L’impact des pesticides sur la santé passé au peigne fin
[ Article Sud Ouest du 12/09/13 ]
L’impact des pesticides sur la santé passé au peigne fin
Le CHU de Poitiers va analyser les cheveux de 200 viticulteurs et riverains.
![La vigne, sensible aux maladies, est une grande consommatrice de produits phytosanitaires. Photo : E.D. La vigne, sensible aux maladies, est une grande consommatrice de produits phytosanitaires.](https://www.nicole-bonnefoy.com/wp-content/uploads/2013/09/articleSO-pesticides120913.jpg)
Parce qu’elle est très sensible aux attaques du mildiou, de l’oïdium, de la flavescence dorée et de bien d’autres maladies, la vigne a toujours été une grande consommatrice de produits phytosanitaires. Au pays du cognac, les pulvérisations de pesticides sont mieux encadrées (1). Mais ont-elles vraiment diminué ? Quelles conséquences ont-elles sur la santé des viticulteurs et de tous ceux qui vivent près des vignes ? Le Centre hospitalier universitaire (CHU) de Poitiers veut en savoir plus.
Hier après-midi, à Cognac, le professeur Éric Ben-Brik, médecin de l’Unité de consultations de pathologies professionnelles et environnementales (UCPPE), a réuni ses partenaires et évoqué les grandes lignes d’une étude inédite qui devrait se dérouler avant 2015, avec le soutien financier de la Région Poitou-Charentes. Son nom ? Phytotif. Son principe ? Analyser les cheveux de 100 viticulteurs et de 100 riverains, afin de mieux mesurer leur exposition aux pesticides. Qui ? Où ? Quand ? Comment ? Les modalités de prélèvement ne sont pas encore décidées.
Atmo Poitou-Charentes – la structure qui évalue la qualité de l’air dans notre région – sera associée à cette démarche éminemment scientifique, tout comme la Fédération régionale de défense contre les organismes nuisibles (Fredon) et l’association Phyto-Victimes, présidée par Paul François, ce céréalier de Bernac qui a engagé un véritable bras de fer avec le géant américain Monsanto.
Le projet Phytotif, dont les contours restent à préciser, viendra compléter une précédente étude de l’Atmo, qui a récemment pointé « des concentrations particulièrement élevées dans l’air » de Folpel, un fongicide utilisé pour traiter les maladies de la vigne, notamment la flavescence.
Entre février et décembre 2012, Atmo a installé ses capteurs à Poitiers, dans le quartier des Couronneries, mais aussi à Juillac-le-Coq, petite commune de 668 habitants au cœur du vignoble du cognac.
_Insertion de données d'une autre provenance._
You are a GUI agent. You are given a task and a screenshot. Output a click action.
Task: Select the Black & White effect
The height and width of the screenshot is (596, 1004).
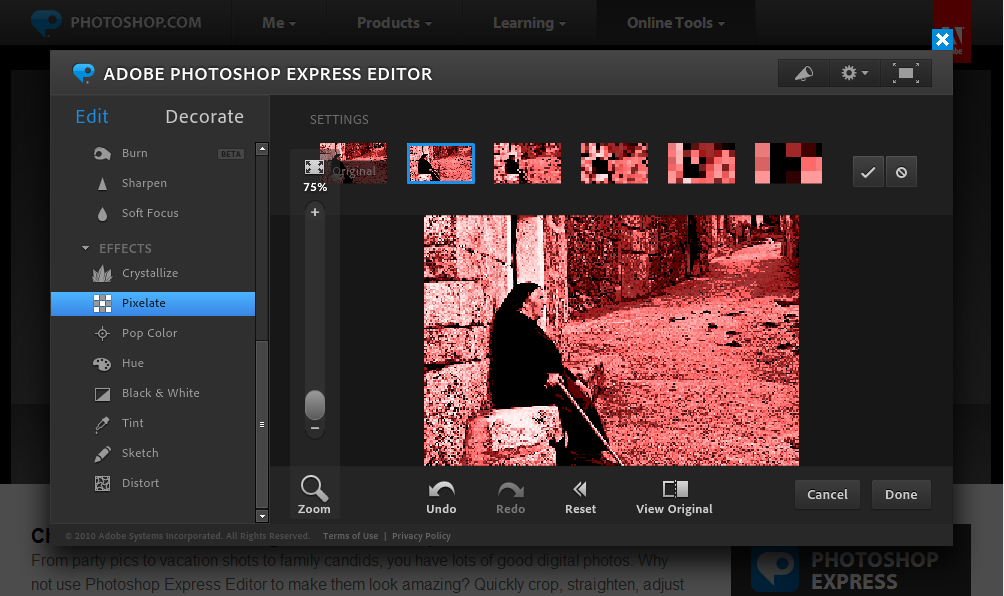pos(160,393)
La machine (qui prélève 1 mètre cube d’air par heure) a été posée au centre du bourg, « dans un environnement représentatif de l’exposition des populations ».
À Poitiers comme à Juillac, 25 campagnes de prélèvements d’une durée de sept jours ont été menées. Les résultats ont été publiés cet été. Le document de 52 pages « montre très nettement la prédominance de l’impact des traitements viticoles sur la présence des pesticides dans l’air à Juillac-le-Coq […], notamment les fongicides et les insecticides, dans des concentrations sensiblement supérieures à celles de Poitiers. »
Principal produit détecté à Juillac : le Folpel, dont les concentrations dépassent parfois les 65 ng/m3 entre mai et septembre. Atmo note cependant que « 2012 était une année aux conditions climatiques particulières », favorables au développement des maladies de la vigne, notamment la flavescence, contre laquelle l’État a décrété une lutte obligatoire.
Parmi les autres substances détectées à Juillac, citons le chlorpyriphos méthyl et éthyl, le cymoxanil et le pyriméthanil. Des traces de trifluraline (produit interdit depuis 2008) ont également été trouvées. Le lindane (interdit depuis 1998) est quant à lui toujours bien présent, dans des « quantités non négligeables à Juillac comme à Poitiers ». […] Article Sud Ouest
(1) En mai 2012, la station viticole du BNIC a sensibilisé les 4 700 viticulteurs des deux Charentes à l’utilisation des pesticides, en classant les produits selon trois couleurs : vert, jaune et rouge.